(Excerpt to read Opens)
Despite her status as a political greenhorn, I, like many others, find Palin compelling. She’s a 44-year-old mother of five and was the first runner-up in the 1984 Miss Alaska pageant.
Wow, first runner-up. Maybe she actually is the most qualified person to be VP, since she’s accustomed to being the next in line.
While Palin bears a strong resemblance to 30 Rock star Tina Fey, her kids sound like they were dubbed by Demi Moore and Bruce Willis. Their names are Track, Bristol, Willow, Piper, and Trig. That’s right, as in a sport, a city, a tree, a plane, and a subject most high school students dread.
I can see why McCain decided she was the right choice, since he’s the one with the “Drill Here, Drill Now” plan. After all, not only was she the chairwoman of the Alaska Oil and Gas Conservation Commission, but she’s a milfish mother of five who apparently knows a thing or two about drilling, as does her husband.
Palin is also a gun enthusiast. In fact, the news networks repeatedly showed her firing an automatic rifle at a range in Kuwait. If she’s elected vice president, hopefully she’ll prove a better shot than Cheney.
There’s another issue I need to address regarding the presidential campaign. I hear people, usually older folks of the conservative ilk who like to call talk radio stations, say they can’t believe people are actually voting for Obama. They cite his lack of experience, his liberal agenda, and websites that say he’s really a Muslim. They’re aghast that fellow Americans could be naive and stupid enough to vote for a guy named Barack Hussein Obama. To them, I say, Republicans are largely responsible for the Obama phenomenon, in more ways than one.
Firstly, there are the last seven-and-a-half years of George Bush. Now, before you dismiss me as a patent Bush-basher, keep in mind that I voted for him twice. I just like to be intellectually honest about things like poor leadership, unsound economic policy, and questionable political appointments.
The current administration has managed to create a political environment in which Obama appeals to a good portion of the electorate. To them, he’s not some neophyte who’s all rhetoric and no substance. Instead, he’s a refreshing change from the usual suspects they see on the ballot every four years. In other words, the Bush White House has left them so thirsty for change, they’re more than willing to drink the Obama Kool-Aid®.
(Excerpt to read Closes)
- _Questions to answer_
**1.** Using the campaign commentary, explain in one to three sentences why the writer holds Republicans largely responsible for "the Obama phenomenon."
**2.** Please continue the campaign commentary from its last sentence, keeping the writer's voice.
(Recorded data Opens)
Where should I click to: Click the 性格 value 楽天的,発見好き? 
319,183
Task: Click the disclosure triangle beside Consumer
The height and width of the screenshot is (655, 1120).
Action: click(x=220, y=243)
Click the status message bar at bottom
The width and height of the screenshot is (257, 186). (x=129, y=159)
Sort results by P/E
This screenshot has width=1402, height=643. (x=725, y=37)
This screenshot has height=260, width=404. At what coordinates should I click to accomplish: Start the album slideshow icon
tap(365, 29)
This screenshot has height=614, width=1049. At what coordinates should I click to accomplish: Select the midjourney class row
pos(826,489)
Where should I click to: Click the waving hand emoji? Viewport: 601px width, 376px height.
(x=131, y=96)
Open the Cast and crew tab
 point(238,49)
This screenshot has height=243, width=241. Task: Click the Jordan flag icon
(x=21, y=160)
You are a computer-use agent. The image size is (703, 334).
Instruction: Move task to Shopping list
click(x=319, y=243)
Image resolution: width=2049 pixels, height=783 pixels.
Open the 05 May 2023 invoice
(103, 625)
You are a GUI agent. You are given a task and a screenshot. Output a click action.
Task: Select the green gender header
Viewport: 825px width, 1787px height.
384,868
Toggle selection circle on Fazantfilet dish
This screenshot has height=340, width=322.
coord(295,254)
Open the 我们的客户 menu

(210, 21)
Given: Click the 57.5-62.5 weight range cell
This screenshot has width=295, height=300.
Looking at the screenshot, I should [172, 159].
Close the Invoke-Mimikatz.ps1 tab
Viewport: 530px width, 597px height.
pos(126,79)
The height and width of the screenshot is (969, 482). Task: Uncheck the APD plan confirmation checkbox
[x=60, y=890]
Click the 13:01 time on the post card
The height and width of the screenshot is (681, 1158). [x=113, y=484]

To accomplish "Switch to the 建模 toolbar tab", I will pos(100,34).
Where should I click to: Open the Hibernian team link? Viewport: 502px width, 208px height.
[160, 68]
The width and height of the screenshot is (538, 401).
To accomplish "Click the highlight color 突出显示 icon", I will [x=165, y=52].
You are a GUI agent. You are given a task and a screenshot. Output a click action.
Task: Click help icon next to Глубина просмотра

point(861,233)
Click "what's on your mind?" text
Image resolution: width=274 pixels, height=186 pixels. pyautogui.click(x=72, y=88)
(Recorded data Closes)
- _Results for the exercise_
**1.** The writer points to the last seven-and-a-half years of George Bush, saying the current administration created a political environment in which Obama appeals to a good portion of the electorate. The Bush White House left those voters so thirsty for change that they see Obama as a refreshing alternative to the usual candidates rather than an inexperienced talker.

**2.**
This wouldn’t be the first time that the GOP created the ideal climate for a Democratic presidential victory. Herbert Hoover’s inaction at the onset of the Great Depression allowed FDR not only to take the White House, but it also enabled him to get much of his New Deal passed through Congress amidst unprecedented economic desperation.
If not for Watergate and Ford’s subsequent pardoning of Nixon, we probably never would have ventured so far outside the beltway to elect a peanut farmer named Carter from Plains, Georgia.
Likewise, if not for our current political atmosphere, Barack Obama would likely be just another first-term senator. Of course, if not for the missteps of another Republican, Obama might still be languishing in the Illinois State Senate.
Here’s a trivia question: What does Barack Obama have in common with Star Trek: Voyager? Other than the fact that Obama sort of looks like Lt. Commander Tuvok, the answer is actress Jeri Ryan, who played the hot Borg babe, Seven of Nine.
Jeri Ryan was married to Jack Ryan, an Illinois Republican. In 2004, Jack Ryan was cruising right along in his U.S. Senate campaign for an open seat vacated by retiring GOP Sen. Peter Fitzgerald.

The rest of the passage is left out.